Treatment of Older Patients With Mantle Cell Lymphoma (MCL): Long-Term Follow-Up of the Randomized European MCL Elderly Trial
Mené sur 560 patients âgés atteints d'un lymphome à cellules du manteau, cet essai de phase III compare l'efficacité, du point de vue de la survie sans progression et de la survie globale, d'une stratégie de type R-CHOP (rituximab, cyclophosphamide, doxorubicine, vincristine et prednisone) et de type R-FC (rituximab, fludarabine et cyclophosphamide), puis évalue l'efficacité, du point de vue de la survie sans progression et de la survie globale, et la toxicité du rituximab en traitement d'entretien (durée médiane de suivi : 7,6 ans)

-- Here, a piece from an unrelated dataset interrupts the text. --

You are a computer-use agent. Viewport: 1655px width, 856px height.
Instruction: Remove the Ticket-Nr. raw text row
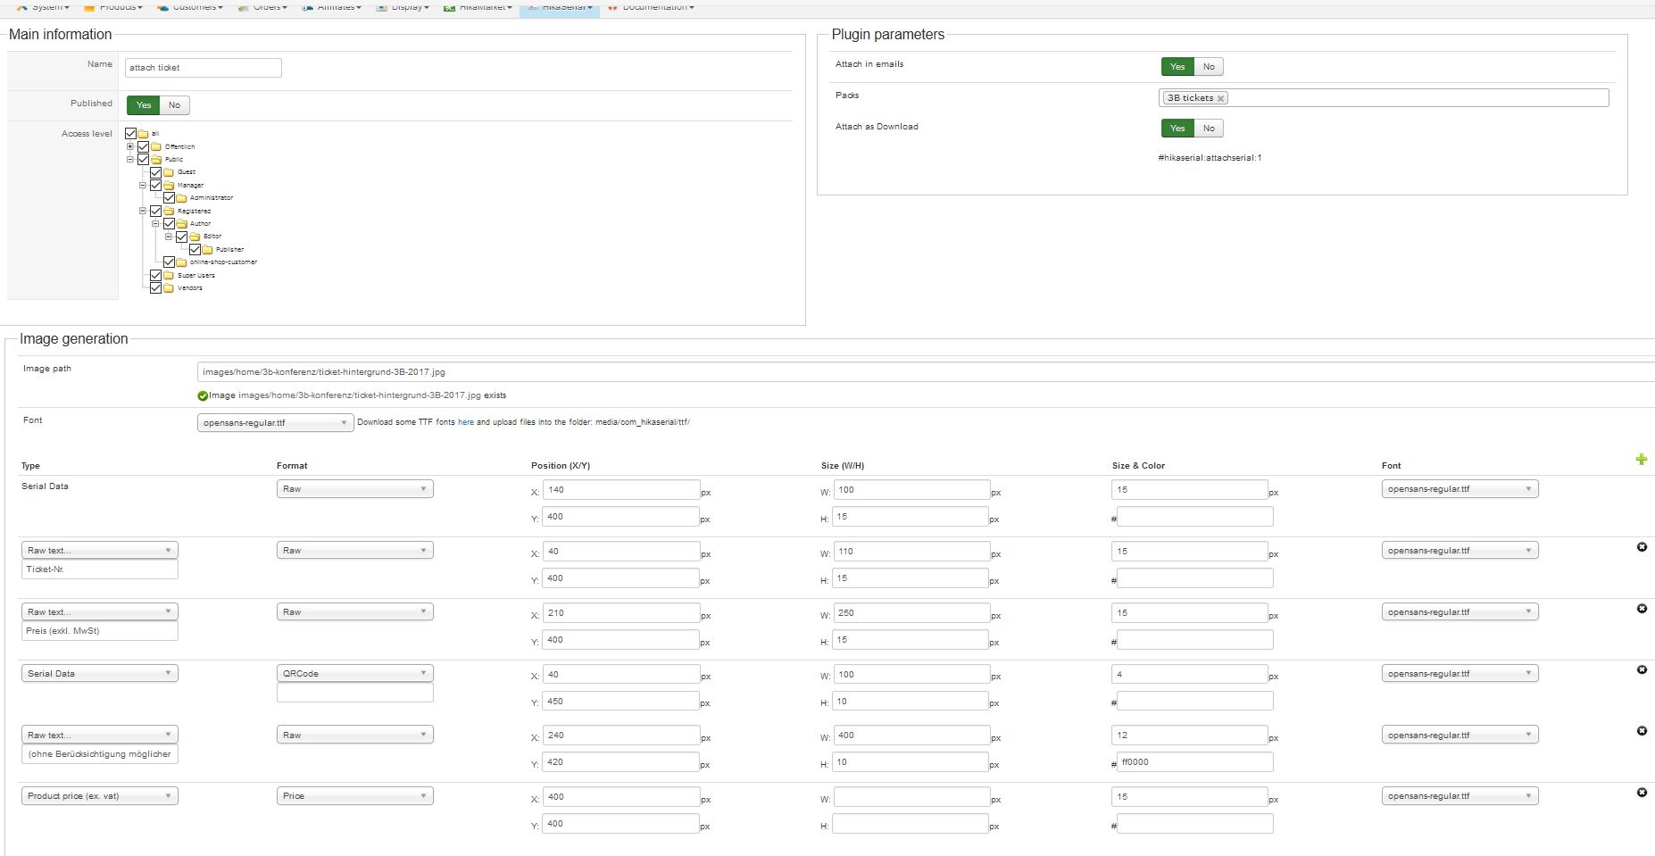tap(1641, 547)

PURPOSE : In an update of the randomized, open-label, phase III European Mantle Cell Lymphoma (MCL) Elderly trial (ClinicalTrials.gov identifier: NCT00209209), published in 2012, we aimed to confirm results on long-term outcome focusing on efficacy and safety of long-term use of rituximab maintenance. PATIENTS AND METHODS : Five hundred sixty patients with newly diagnosed MCL underwent a first random assignment between rituximab, cyclophosphamide, doxorubicin, vincristine, and prednisone (R-CHOP) and rituximab, fludarabine, and cyclophosphamide (R-FC) induction, followed by a second random assignment in 316 responders between rituximab and interferon alfa maintenance, to be continued until progression. We compared progression-free survival from the second randomization and overall survival (OS) from the first or second randomizations. RESULTS : After a median follow-up time of 7.6 years, the previously described difference in OS between the induction arms persisted (median, 6.4 years after R-CHOP [n = 280] v 3.9 years after R-FC [n = 280]; P = .0054). Patients responding to R-CHOP had median progression-free survival and OS times of 5.4 and 9.8 years, respectively, when randomly assigned to rituximab (n = 87), compared with 1.9 years (P < .001) and 7.1 years (P = .0026), respectively, when randomly assigned to interferon alfa (n = 97). In 58% and 32% of patients treated with R-CHOP, rituximab maintenance was still ongoing 2 and 5 years from start of maintenance, respectively. After R-FC, rituximab maintenance was associated with an unexpectedly high cumulative incidence of death in remission (22% at 5 years). Toxicity of rituximab maintenance was low after R-CHOP (grade 3-4 leukopenia or infection < 5%) but more prominent in patients on rituximab maintenance after R-FC, in whom grade 3-4 leukopenia (up to 40%) and infections were frequent (up to 15%). CONCLUSION : The excellent results of R-CHOP followed by rituximab maintenance until progression for older patients with MCL persisted in a mature follow-up. Prolongation of rituximab maintenance beyond 2 years is effective and safe.